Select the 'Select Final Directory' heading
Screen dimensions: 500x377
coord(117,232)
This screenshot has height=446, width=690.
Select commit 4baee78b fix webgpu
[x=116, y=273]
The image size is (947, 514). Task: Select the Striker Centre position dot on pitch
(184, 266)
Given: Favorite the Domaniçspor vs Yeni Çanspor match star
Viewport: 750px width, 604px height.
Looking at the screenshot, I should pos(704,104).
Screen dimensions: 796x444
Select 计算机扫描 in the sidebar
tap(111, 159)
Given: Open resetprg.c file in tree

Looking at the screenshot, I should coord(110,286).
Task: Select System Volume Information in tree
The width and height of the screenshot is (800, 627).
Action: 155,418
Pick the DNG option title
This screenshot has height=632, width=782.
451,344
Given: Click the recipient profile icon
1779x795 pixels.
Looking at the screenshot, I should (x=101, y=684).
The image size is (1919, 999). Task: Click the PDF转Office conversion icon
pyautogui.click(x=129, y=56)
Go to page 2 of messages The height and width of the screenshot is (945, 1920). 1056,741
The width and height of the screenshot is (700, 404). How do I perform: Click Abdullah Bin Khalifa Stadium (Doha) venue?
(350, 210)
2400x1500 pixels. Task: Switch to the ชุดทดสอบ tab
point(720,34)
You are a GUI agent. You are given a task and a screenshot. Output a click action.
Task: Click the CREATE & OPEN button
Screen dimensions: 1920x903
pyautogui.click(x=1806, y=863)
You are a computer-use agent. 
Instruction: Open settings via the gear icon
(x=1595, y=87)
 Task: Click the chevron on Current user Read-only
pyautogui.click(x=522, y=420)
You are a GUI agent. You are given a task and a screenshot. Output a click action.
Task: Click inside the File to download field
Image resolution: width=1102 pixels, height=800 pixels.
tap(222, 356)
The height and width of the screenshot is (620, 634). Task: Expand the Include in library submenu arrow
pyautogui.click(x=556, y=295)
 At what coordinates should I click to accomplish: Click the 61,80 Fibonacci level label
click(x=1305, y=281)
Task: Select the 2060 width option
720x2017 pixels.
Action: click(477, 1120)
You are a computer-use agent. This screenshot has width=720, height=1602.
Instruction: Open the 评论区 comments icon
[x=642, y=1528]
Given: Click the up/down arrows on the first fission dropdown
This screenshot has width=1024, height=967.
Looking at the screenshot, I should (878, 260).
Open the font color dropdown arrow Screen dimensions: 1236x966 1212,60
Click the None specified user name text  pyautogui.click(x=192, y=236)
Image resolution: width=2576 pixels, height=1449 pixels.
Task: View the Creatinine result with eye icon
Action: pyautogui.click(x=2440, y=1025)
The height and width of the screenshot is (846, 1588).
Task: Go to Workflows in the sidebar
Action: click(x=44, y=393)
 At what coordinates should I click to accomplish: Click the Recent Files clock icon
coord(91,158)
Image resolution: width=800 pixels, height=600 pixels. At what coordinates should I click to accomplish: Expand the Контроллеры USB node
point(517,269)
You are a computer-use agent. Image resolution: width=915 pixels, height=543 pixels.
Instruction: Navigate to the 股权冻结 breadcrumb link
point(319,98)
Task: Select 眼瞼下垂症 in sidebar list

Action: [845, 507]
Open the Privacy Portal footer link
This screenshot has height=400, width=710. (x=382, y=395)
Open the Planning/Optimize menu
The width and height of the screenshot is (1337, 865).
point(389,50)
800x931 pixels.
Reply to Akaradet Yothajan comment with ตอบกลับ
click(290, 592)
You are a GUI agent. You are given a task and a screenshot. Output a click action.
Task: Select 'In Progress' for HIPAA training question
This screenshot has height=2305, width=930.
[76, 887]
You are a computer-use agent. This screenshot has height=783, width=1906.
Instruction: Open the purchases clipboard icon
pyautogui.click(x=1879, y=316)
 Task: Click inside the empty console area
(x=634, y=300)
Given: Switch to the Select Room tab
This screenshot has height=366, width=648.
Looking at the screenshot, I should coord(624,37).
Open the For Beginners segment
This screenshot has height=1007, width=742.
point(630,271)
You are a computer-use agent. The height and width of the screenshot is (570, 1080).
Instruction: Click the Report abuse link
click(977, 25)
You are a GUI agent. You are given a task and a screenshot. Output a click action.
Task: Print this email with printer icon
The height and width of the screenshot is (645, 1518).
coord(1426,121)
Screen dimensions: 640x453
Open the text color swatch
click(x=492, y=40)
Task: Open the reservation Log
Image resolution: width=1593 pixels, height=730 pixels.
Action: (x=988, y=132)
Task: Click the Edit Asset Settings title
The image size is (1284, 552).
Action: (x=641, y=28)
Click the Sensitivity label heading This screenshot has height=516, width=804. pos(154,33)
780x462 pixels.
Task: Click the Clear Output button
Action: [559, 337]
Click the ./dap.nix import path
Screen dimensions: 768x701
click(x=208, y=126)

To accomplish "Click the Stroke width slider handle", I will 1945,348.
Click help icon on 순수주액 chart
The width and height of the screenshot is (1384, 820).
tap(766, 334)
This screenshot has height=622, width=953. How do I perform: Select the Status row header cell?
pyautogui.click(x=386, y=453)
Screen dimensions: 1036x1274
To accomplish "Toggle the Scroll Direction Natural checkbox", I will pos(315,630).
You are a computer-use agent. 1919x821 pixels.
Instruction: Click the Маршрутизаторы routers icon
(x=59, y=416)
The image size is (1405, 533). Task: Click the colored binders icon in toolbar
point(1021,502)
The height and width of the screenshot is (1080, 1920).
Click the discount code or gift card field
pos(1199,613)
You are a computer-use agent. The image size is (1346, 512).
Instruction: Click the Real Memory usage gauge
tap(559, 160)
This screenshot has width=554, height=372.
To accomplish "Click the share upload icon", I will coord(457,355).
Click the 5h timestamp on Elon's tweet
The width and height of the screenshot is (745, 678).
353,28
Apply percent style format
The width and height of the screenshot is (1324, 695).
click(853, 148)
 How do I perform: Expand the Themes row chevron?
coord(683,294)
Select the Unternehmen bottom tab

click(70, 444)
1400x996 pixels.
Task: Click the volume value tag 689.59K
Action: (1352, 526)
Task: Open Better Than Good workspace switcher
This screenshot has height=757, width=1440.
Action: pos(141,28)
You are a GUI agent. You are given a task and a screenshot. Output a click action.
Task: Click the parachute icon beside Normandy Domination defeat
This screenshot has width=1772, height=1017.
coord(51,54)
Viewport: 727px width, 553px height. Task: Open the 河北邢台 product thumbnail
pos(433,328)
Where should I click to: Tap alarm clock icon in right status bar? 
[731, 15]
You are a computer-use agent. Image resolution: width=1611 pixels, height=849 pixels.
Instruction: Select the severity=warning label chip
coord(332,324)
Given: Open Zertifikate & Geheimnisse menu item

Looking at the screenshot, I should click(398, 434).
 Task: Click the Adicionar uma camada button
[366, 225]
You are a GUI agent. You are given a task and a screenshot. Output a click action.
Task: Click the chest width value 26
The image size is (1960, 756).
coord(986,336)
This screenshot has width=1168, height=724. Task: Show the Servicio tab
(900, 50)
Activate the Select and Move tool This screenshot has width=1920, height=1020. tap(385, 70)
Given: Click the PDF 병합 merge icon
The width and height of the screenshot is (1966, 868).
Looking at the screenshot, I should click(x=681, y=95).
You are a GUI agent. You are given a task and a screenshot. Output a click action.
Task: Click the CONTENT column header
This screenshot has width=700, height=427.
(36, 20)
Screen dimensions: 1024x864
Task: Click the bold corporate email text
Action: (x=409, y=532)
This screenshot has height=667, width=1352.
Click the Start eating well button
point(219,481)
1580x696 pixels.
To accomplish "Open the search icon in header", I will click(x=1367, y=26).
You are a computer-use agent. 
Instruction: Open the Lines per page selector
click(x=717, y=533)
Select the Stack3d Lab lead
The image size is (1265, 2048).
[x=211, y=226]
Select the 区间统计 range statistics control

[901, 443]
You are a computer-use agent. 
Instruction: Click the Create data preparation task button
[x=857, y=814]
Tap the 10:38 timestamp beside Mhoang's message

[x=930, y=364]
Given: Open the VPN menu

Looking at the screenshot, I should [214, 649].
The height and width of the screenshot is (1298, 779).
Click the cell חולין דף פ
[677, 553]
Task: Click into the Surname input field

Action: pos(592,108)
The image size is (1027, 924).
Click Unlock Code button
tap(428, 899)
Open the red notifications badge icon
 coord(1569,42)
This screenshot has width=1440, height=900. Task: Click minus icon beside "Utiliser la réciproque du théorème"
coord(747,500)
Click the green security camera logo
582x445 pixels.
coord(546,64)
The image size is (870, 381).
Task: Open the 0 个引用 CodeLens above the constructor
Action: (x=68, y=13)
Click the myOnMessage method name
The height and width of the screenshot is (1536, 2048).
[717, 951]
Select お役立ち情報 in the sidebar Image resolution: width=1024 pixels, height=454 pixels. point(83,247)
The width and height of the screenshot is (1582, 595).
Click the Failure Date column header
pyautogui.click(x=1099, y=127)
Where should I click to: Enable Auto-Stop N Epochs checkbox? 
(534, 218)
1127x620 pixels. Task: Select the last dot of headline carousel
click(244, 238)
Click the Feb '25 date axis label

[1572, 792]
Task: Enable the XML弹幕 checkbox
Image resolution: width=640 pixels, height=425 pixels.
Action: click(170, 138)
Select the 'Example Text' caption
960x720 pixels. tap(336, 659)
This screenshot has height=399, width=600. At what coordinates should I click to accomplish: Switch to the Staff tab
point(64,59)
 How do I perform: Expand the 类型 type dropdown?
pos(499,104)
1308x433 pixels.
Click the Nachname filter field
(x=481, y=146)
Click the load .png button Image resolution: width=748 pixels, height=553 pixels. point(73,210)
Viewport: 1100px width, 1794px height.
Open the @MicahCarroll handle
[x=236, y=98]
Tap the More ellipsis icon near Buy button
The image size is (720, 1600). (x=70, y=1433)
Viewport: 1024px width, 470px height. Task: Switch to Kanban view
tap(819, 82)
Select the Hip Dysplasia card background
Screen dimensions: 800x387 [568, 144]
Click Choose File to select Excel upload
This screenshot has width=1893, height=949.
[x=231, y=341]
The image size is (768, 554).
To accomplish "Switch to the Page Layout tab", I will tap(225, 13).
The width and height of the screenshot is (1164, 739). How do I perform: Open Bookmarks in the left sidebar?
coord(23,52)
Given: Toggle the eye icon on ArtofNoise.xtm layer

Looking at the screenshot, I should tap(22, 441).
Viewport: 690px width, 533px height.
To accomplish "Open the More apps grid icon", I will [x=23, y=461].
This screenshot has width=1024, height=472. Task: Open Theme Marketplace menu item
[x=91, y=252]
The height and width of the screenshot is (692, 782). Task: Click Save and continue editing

····················

= TASK TO COMPLETE =
Go through the records from the first line and copy each one exactly, ending after the line that contains "Task: Select System". Give nothing else.

= THE COMPLETED TASK =
Select the 'Select Final Directory' heading
Screen dimensions: 500x377
coord(117,232)
This screenshot has height=446, width=690.
Select commit 4baee78b fix webgpu
[x=116, y=273]
The image size is (947, 514). Task: Select the Striker Centre position dot on pitch
(184, 266)
Given: Favorite the Domaniçspor vs Yeni Çanspor match star
Viewport: 750px width, 604px height.
Looking at the screenshot, I should pos(704,104).
Screen dimensions: 796x444
Select 计算机扫描 in the sidebar
tap(111, 159)
Given: Open resetprg.c file in tree

Looking at the screenshot, I should coord(110,286).
Task: Select System Volume Information in tree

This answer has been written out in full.